## GIVEN PASSAGE
________________

- 1954 Paraguayan coup d'état: Part of the Cold War
| Date | 4 – 7 May 1954 (3 days) |
| Location | Asunción, Paraguay |
| Result | Overthrow of Federico Chávez; Alfredo Stroessner becomes president later in the year; |

Belligerents
- Government of Paraguay: Paraguayan Army Colorado Party

Commanders and leaders
- Federico Chávez Col. Néstor Ferreira Dr. Roberto Pettit: Gen. Alfredo Stroessner Epifanio Méndez Fleitas Gen. Marcial Samaniego Lt. Col. Mario Ortega
- Casualties and losses: 25 killed

= 1954 Paraguayan coup d'état =

Military overthrow of Federico Chávez

The 1954 Paraguayan coup d'état occurred in May 1954. It was led by Alfredo Stroessner, with the support of Epifanio Méndez Fleitas, and resulted in the overthrow of the government of Federico Chávez. The coup was the culmination of a complex series of political rivalries within the ruling Colorado Party. Approximately 25 people were killed during the putsch, which helped set the stage for the election of Stroessner as president of Paraguay later that year. He went on to serve as a dictator for 35 years before his own overthrow in 1989.

==Background==
By the 1950s, social and political stability in Paraguay had been severely eroded due to more than two decades of crises, including the Second Paraguayan Civil War, the Chaco War, and the pro-Nazi Party sympathies of former president Higinio Morínigo. President Federico Chávez, who had declared a state of siege and initiated a crackdown against his political opponents shortly after taking office, faced an uncertain economic situation in Paraguay and turned to Central Bank president Epifanio Méndez Fleitas to spearhead a national economic recovery.

Méndez' attempts to convince Chávez to seek support from the Argentine government of Juan Perón proved unpopular with conservative elements of the Colorado Party and Méndez was pressured to resign in January 1954. Despite his departure, Méndez continued to enjoy support from some factions of the party, as well as Army Major Virgilio Candia, a deputy to cavalry commander Colonel Néstor Ferreira. Ferreira was himself a strong supporter of Chávez.

________________

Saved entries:
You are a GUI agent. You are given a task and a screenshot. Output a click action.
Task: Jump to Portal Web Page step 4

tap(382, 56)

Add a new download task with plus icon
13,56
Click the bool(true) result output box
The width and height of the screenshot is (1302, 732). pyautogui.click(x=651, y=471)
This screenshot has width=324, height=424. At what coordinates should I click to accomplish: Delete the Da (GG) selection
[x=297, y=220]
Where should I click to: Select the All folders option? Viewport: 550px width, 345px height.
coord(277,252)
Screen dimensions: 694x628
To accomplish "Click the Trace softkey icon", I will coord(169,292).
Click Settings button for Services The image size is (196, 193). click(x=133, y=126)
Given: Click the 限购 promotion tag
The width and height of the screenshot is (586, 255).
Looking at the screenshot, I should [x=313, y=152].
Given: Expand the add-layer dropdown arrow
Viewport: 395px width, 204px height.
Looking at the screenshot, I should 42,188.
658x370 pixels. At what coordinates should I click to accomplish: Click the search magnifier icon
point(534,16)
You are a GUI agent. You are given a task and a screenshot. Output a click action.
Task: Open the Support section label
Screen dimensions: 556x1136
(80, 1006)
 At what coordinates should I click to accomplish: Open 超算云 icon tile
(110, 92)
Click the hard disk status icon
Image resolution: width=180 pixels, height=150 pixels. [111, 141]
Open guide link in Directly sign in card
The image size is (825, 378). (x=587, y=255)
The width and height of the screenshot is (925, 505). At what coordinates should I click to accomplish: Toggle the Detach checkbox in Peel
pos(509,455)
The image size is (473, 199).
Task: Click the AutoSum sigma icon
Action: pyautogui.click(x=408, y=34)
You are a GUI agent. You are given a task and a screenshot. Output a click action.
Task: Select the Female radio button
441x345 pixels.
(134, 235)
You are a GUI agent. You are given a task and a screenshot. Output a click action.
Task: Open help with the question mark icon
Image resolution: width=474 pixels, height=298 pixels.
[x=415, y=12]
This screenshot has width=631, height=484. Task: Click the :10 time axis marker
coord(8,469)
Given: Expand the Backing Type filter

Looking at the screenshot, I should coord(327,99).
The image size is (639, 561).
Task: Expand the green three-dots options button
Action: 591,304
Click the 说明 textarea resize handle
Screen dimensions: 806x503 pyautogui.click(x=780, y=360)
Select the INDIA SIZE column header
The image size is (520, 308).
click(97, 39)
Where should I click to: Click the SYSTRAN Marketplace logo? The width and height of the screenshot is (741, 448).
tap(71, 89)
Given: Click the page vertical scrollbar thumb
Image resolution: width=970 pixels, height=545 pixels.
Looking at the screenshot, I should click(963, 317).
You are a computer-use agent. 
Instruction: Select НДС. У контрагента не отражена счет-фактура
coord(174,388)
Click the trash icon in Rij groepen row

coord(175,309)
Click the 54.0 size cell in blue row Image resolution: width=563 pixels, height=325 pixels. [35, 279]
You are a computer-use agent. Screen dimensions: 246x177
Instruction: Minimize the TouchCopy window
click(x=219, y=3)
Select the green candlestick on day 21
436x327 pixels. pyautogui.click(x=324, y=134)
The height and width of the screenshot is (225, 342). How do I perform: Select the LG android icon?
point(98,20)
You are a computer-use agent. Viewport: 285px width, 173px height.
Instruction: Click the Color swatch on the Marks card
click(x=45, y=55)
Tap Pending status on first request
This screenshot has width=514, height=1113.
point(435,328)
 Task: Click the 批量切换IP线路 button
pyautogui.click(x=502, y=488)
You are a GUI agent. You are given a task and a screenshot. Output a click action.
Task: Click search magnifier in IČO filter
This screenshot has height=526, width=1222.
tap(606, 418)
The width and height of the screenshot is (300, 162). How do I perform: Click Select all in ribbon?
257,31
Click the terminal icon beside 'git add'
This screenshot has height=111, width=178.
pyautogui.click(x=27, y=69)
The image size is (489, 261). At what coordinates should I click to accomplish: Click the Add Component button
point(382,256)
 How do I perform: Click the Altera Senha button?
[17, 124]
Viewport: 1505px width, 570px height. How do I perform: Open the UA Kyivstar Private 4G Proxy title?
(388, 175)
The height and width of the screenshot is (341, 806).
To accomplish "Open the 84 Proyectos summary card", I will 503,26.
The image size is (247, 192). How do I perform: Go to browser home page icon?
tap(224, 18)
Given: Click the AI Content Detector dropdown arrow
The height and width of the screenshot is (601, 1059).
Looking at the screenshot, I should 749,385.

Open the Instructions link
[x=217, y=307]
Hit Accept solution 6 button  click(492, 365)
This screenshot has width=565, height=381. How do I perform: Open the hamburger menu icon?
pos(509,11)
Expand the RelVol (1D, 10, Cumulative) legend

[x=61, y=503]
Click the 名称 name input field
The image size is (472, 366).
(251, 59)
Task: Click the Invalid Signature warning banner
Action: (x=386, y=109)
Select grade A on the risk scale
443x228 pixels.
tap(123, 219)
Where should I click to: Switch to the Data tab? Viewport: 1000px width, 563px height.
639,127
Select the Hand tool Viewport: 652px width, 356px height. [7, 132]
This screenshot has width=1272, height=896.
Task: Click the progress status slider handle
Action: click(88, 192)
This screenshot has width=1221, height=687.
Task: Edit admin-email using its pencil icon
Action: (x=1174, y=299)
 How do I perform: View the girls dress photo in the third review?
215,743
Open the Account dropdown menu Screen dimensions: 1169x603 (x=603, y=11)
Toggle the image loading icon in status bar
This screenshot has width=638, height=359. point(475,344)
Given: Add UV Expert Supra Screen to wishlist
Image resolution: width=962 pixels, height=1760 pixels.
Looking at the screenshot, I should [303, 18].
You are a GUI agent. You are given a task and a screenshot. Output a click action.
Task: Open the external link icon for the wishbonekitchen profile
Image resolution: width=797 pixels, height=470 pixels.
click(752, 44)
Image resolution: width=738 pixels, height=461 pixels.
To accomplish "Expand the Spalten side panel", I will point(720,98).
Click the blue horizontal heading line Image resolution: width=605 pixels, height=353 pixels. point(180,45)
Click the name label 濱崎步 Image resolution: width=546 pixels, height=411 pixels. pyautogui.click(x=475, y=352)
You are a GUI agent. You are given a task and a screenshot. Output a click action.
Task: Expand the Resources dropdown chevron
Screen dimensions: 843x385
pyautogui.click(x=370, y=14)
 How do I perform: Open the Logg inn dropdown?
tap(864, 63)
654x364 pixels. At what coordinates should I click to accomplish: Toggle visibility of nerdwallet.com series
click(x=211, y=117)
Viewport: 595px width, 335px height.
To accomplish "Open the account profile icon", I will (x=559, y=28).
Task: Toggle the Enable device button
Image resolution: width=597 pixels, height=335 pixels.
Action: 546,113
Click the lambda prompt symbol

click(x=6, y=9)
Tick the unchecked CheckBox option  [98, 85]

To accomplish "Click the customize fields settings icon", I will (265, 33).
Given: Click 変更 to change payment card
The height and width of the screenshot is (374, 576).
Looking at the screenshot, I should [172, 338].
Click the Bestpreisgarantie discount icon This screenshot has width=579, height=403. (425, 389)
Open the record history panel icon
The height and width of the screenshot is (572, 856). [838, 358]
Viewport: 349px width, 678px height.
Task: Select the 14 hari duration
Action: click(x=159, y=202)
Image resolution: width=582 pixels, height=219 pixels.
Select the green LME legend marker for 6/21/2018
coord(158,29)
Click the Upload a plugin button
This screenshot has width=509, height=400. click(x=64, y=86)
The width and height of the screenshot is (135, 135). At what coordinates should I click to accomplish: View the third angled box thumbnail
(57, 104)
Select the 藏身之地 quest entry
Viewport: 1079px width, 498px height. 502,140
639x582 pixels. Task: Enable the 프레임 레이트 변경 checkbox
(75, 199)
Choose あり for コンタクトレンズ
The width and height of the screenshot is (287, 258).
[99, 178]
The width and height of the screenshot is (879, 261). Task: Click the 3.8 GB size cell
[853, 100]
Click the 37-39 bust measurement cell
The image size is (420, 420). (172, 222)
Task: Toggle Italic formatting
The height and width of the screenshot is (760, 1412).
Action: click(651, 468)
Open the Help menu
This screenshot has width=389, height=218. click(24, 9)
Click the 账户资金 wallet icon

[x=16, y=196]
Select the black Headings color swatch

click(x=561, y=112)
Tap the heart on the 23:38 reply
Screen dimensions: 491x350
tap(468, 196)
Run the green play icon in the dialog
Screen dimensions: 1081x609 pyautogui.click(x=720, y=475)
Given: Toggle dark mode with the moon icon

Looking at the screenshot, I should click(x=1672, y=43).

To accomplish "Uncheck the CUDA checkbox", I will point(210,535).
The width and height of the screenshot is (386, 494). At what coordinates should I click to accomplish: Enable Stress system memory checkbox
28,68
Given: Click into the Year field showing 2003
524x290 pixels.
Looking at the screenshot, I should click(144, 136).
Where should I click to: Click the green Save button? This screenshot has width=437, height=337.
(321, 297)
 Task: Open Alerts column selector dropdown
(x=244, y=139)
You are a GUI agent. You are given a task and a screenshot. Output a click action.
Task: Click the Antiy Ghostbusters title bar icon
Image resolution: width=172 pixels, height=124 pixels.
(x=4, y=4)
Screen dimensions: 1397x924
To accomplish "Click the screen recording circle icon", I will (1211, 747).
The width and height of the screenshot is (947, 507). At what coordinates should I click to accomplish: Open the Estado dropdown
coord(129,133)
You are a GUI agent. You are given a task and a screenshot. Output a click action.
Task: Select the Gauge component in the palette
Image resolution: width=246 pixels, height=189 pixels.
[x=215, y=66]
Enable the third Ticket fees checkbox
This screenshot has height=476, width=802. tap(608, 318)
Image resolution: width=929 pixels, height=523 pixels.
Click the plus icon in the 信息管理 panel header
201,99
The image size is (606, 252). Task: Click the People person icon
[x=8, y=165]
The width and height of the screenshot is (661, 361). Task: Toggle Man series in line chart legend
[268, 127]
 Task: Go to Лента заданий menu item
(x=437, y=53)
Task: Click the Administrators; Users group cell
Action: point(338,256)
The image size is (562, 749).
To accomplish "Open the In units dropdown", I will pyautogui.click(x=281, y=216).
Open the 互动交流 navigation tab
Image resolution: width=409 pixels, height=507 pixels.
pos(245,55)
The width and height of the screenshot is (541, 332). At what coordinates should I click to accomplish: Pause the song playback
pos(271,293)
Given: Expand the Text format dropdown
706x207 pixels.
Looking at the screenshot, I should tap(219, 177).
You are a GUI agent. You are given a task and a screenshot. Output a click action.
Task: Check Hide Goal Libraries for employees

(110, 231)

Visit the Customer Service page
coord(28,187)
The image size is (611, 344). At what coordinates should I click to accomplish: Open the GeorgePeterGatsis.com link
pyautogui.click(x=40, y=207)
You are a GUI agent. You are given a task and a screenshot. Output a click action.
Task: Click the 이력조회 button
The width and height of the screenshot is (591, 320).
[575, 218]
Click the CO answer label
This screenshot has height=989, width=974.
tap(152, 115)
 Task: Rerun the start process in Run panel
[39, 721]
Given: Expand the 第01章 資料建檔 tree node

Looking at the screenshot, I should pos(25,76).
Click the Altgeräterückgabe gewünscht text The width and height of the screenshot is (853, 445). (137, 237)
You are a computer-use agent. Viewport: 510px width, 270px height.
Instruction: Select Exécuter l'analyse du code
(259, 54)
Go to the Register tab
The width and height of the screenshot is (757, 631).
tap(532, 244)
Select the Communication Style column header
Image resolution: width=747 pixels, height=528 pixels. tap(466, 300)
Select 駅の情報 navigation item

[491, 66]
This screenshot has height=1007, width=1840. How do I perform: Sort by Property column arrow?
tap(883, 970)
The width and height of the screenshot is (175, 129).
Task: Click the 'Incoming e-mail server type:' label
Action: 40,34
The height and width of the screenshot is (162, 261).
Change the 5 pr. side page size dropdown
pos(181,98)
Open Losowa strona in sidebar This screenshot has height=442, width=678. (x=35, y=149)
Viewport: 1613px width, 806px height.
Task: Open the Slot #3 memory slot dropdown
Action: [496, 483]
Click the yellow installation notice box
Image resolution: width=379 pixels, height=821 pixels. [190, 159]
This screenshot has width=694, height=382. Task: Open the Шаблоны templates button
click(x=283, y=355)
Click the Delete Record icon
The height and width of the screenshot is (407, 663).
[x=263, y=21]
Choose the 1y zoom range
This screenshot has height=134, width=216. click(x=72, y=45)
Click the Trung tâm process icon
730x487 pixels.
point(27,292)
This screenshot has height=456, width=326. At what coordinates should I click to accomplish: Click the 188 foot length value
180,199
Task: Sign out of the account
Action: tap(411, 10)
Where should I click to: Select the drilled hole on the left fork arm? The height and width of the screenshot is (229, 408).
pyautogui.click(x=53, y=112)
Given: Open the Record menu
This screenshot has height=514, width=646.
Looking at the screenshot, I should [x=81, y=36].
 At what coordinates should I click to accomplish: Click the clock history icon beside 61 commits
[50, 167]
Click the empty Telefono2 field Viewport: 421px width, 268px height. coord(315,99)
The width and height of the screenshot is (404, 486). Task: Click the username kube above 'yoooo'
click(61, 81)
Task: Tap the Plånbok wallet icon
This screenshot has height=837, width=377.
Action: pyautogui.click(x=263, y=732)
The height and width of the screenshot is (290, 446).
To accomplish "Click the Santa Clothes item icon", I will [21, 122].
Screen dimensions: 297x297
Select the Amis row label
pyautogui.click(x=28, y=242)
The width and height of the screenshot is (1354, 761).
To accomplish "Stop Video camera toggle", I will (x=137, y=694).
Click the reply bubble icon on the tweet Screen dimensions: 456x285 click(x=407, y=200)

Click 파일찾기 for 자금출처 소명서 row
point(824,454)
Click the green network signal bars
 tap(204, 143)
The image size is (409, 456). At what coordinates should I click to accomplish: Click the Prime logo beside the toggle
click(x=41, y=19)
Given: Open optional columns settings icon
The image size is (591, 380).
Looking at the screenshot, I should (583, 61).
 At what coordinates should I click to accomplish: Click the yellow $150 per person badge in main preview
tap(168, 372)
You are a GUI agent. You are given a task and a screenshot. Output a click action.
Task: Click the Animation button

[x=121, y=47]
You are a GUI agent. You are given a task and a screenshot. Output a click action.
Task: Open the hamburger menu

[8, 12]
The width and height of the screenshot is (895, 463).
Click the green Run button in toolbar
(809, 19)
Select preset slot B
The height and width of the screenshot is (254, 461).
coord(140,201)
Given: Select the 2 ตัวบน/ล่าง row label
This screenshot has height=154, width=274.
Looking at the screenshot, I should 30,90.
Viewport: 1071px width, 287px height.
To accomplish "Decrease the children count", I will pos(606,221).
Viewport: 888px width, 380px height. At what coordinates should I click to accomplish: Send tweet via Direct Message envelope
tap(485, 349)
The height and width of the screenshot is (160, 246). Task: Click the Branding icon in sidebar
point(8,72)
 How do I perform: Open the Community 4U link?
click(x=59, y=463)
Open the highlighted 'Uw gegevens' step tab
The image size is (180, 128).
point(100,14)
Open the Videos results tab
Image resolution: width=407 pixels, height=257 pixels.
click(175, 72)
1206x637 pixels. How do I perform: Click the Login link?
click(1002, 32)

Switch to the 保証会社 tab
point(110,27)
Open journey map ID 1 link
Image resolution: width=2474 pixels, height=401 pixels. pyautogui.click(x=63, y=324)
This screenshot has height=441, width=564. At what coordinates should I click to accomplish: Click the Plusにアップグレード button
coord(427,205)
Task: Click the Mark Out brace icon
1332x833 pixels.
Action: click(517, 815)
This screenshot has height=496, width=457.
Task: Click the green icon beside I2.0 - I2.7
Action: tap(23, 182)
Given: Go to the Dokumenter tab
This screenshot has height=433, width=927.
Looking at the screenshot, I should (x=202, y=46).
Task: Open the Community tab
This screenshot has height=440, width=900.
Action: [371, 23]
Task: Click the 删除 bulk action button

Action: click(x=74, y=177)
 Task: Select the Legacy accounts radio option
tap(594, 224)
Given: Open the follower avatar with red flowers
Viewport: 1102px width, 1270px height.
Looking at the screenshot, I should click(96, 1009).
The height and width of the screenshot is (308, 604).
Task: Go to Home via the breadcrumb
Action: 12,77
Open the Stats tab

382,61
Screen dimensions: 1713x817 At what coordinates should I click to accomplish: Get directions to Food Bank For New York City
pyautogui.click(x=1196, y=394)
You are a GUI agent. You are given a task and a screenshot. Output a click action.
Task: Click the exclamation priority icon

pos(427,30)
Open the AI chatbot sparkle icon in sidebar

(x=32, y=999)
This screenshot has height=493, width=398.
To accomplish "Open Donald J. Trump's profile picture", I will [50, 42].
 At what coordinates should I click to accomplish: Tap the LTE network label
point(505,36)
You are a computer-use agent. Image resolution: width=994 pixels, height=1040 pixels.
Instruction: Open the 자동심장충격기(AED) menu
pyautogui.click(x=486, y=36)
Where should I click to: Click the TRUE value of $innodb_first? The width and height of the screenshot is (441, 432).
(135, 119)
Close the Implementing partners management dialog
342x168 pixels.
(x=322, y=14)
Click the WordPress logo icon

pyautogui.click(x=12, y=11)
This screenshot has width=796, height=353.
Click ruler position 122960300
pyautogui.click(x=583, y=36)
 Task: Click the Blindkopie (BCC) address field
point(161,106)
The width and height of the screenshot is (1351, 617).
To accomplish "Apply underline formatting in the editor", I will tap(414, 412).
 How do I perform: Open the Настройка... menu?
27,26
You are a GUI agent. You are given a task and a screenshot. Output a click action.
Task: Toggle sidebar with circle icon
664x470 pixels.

________________

## REQUIRED TASKS
1) Give an updated version of the article on the 1954 Paraguayan coup, starting at "Belligerents" and ending at "overthrow in 1989.", with "putsch" changed to "uprising".
2) Take the article on the 1954 Paraguayan coup further by continuing it from its last sentence.

## REPLIES
1)
Belligerents
- Government of Paraguay: Paraguayan Army Colorado Party

Commanders and leaders
- Federico Chávez Col. Néstor Ferreira Dr. Roberto Pettit: Gen. Alfredo Stroessner Epifanio Méndez Fleitas Gen. Marcial Samaniego Lt. Col. Mario Ortega
- Casualties and losses: 25 killed

= 1954 Paraguayan coup d'état =

Military overthrow of Federico Chávez

The 1954 Paraguayan coup d'état occurred in May 1954. It was led by Alfredo Stroessner, with the support of Epifanio Méndez Fleitas, and resulted in the overthrow of the government of Federico Chávez. The coup was the culmination of a complex series of political rivalries within the ruling Colorado Party. Approximately 25 people were killed during the uprising, which helped set the stage for the election of Stroessner as president of Paraguay later that year. He went on to serve as a dictator for 35 years before his own overthrow in 1989.

2)
Beyond this rivalry between supporters of Chávez and the supporters of Méndez, the so-called epifanistas, a secondary rivalry had begun to develop between the government and the Army due to the decision of Chávez to outfit the National Police with heavy weaponry, which was met with the chagrin of the Army's commanding general Alfredo Stroessner.

==Coup==
On May 3, 1954, Ferreira ordered the arrest of Candia due to suspicions of his plotting against Chávez. This provided the opportunity for Stroessner to propose an alliance between the Army and the epifanistas against the government.

The coup got underway at about 8:00 p.m. on May 4, 1954, with an attack on police headquarters in Asunción by commandos from the Paraguayan Army's elite Battalion 40 led by Mario Ortega. During the assault, the young chief of police Roberto Pettit was shot and, though he was promptly evacuated by the attacking Army forces to a hospital, died from his wounds. President Chávez initially sought refuge inside the Francisco López Military College and offered to promote its director, Marcial Samaniego, to head of the Paraguayan Army. Samaniego, however, was an old friend of Stroessner and responded to the offer by immediately arresting Chávez.

During an emergency session of the Colorado Party leadership convened on May 5, Chávez was requested to formally resign the presidency. The resignation of Chávez resulted in Colorado Party chairman Tomás Romero Pereira becoming interim president.

==Aftermath==
The Colorado Party nominated Stroessner as their candidate for president in an election on July 11, which he won. The party saw Stroessner's presidency as a temporary solution to its internal bickering and indecision, and planned to eventually replace him. Stroessner had no base of support within the party, which was split between backers of Chávez and backers of Méndez. Over the next three years, as part of an effort to consolidate his position, Stroessner worked to sideline leaders of both factions of the party.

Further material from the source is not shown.